▶ **WHAT YOU ARE ASKED TO DO**
From the entries below, reproduce exactly the line containing "Select the Avis", the line containing "Given: Select the Roto Brush tool", and every line in between, with nothing added.
(DATA SHOWN begins)
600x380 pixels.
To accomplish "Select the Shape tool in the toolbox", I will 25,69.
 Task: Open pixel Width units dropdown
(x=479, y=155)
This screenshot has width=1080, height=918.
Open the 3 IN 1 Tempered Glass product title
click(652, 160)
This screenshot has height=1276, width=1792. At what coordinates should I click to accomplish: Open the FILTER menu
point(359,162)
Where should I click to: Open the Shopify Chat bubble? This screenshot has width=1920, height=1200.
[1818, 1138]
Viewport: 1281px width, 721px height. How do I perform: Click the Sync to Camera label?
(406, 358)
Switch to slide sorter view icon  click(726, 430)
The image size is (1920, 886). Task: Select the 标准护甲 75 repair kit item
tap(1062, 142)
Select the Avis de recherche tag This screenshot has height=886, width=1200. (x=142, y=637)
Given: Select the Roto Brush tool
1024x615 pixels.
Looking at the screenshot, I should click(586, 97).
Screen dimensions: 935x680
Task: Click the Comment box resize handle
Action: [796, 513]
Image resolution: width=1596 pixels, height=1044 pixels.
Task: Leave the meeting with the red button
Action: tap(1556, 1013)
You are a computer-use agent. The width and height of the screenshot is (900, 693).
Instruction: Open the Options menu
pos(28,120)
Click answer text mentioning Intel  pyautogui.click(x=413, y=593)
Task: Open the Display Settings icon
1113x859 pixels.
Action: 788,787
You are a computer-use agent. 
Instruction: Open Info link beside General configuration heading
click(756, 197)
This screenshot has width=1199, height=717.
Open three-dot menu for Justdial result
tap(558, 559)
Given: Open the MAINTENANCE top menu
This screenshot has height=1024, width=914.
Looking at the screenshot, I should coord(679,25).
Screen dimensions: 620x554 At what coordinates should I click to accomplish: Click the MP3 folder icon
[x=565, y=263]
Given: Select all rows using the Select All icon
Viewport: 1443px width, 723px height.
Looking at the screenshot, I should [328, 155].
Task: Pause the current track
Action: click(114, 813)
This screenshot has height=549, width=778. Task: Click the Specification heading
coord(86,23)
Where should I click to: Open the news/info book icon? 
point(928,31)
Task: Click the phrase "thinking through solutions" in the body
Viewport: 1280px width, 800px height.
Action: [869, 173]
(DATA SHOWN ends)
▶ **SOLUTION**
Select the Avis de recherche tag This screenshot has height=886, width=1200. (x=142, y=637)
Given: Select the Roto Brush tool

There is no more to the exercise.